Trabzonspor önce kanatları kullanamadı, gol umudu Djaniny topa hasret kaldı. Orta alandaki boğuşmadan hücuma katkı sağlayacak paslar çıkmadı. Abdülkadir Ömür ve Berat’ın yükü ağırlaşırken, stres savunmanın yükünü artırdı.
Göztepe ise bu bölümde üç net pozisyon yakaladı. Belki de forvetlerin son vuruş becerisinin körelmesinin etkisi vardı skor bulmasının önünde.
İkinci yarı başlarken Abdullah Avcı’dan hamle bekliyordum. Hocanın tercihi Yusuf-Siopis değişikliği oldu. Sonrasını tartışmam, alkışlarım. Attığı gole kadar etkisiz bulduğum Gervinho’yu oyunda tutması hocayı haklı çıkardı. Ömür’ün pasında hızını ve deneyimini doğru kullandı.
İki takımın da konumları itibarıyla gergin bir maç oynamasını doğal karşılıyorum.

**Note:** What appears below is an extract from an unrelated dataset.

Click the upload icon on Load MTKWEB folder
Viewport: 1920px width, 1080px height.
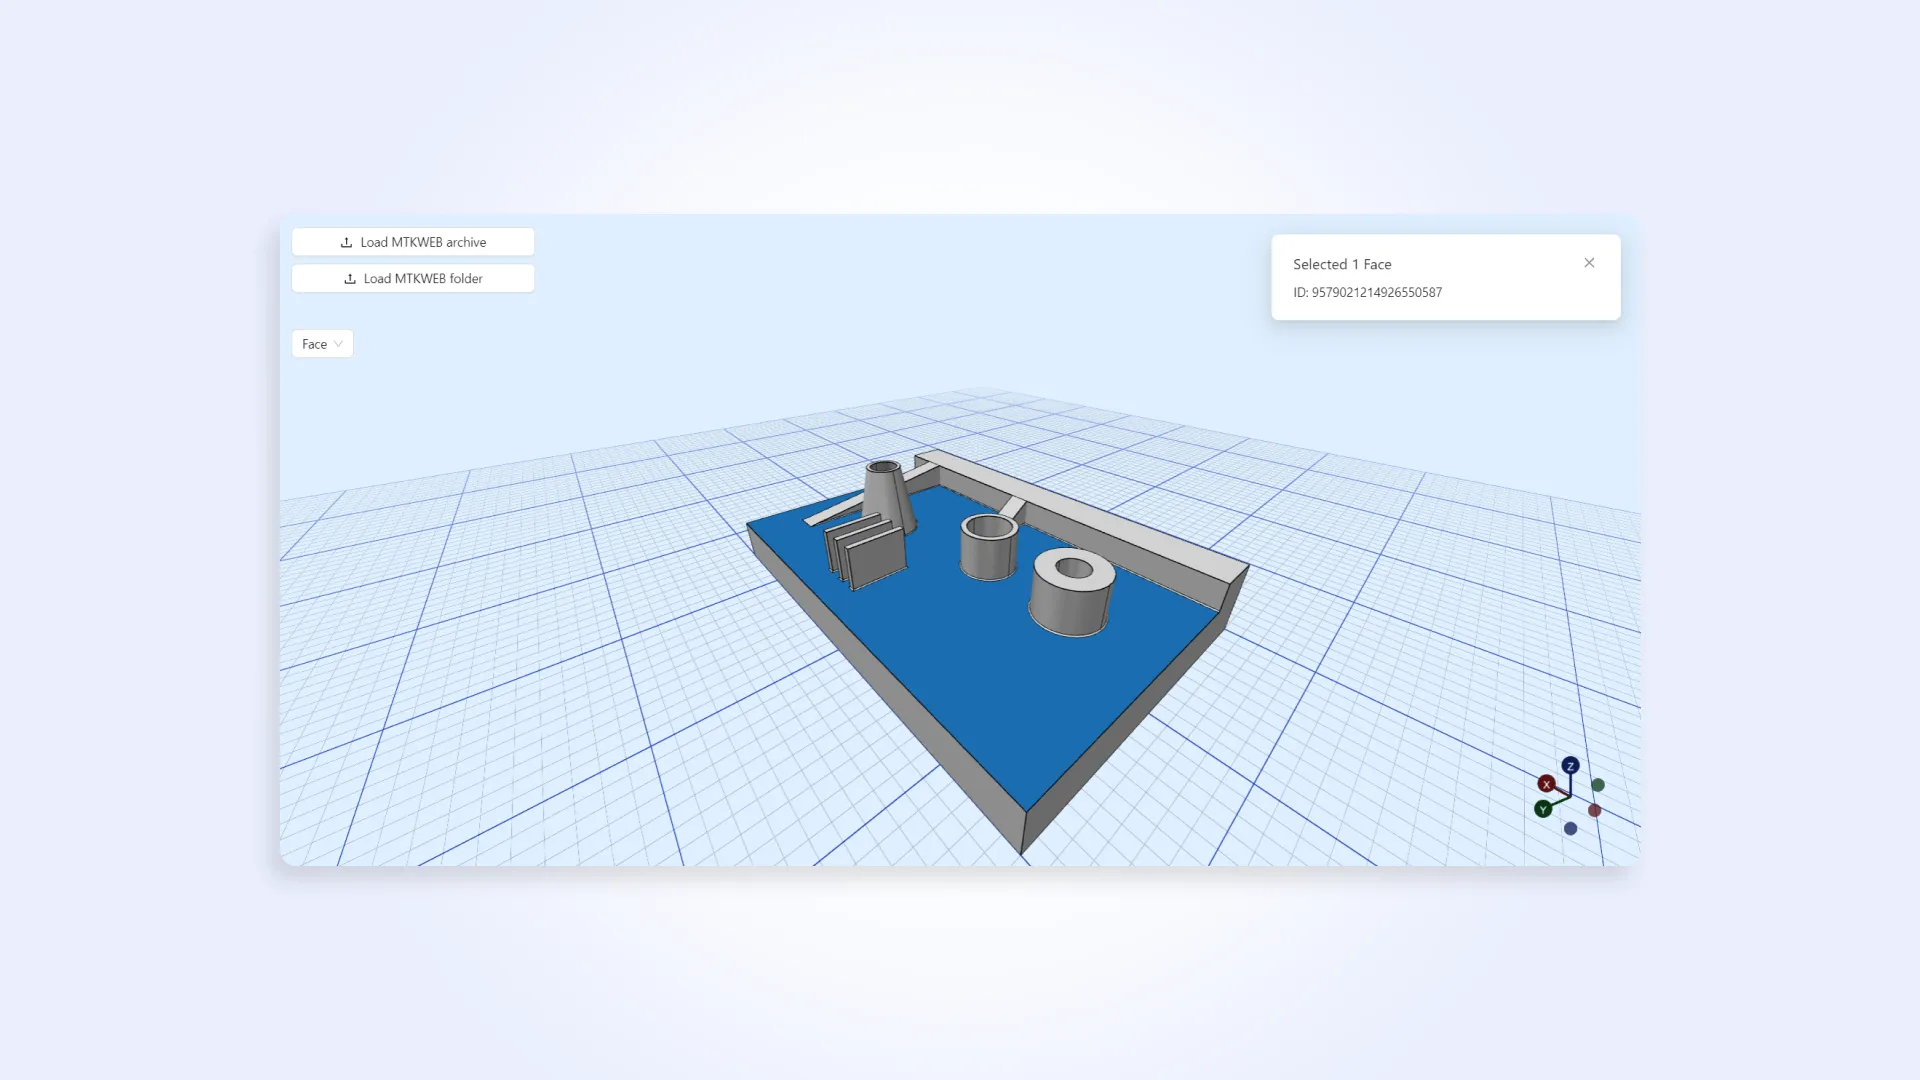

Ligimiz, takımların gücünü tartıya koyacak aşamada değil. Dolayısıyla, kazanma içgüdüsü hem oyun planlarını bozabilir, hem istem dışı tepkilere yol açabilir. Önemli olan oyuncuların rakibe ve giydikleri formaya saygı göstermesi, direnç göstermesi.
Attığı golden sonra Trabzonspor’un öne geçmemiş gibi oyunu forse etmeye çabasını takdir ediyorum. Az geriye gitsek, skoru koruma içgüdüsü ile geriye yaslanan bir takım profili geliyor gözümün önüne. Son on dakika hariç tabii. Bu konuda da kendini geliştirmesi şart.
Oyuncuların coşkusu, daha fazlasını isteme girişimi Göztepe’nin hızını kesmese de tehlikeleri azalttı. Bu bölümde takım savunması devreye girdi. Rakibin her şeyi denediği dakikalarda Trabzonspor’un direnci ayrı bir hikaye.
Uzatma dakikalarının macerası farklı yazılır sezon bittiğinde. Teslim olmama duygusu var. Trabzonspor’un sezon boyuncu kazanç hanesine yazacağı en büyük artısı bu olmalı. O duvarı kuranları saygı ile anacaklardır.
Tüm olumsuzluklara karşın Trabzonspor’un unvanını koruma gayretini takdir ediyorum. Her maç bir adım. Her galibiyet sağlam bir yürüyüş hikayesi. Sayfaları tek tek okumak gerek, hem de sindirerek.
Altını çizeyim; bu sıradan bir galibiyet değil. Şampiyonluk isteyen oyuncu grubunun duruşudur haneye yazılan üç puan! Tek tek oyuncu yazamam ama; Berat, Hugo, Ömür ve oyuna sonradan giren Siopis’e parantez açabilirim. Kimse “niye kulübede idim” sormuyorsa, rota bellidir!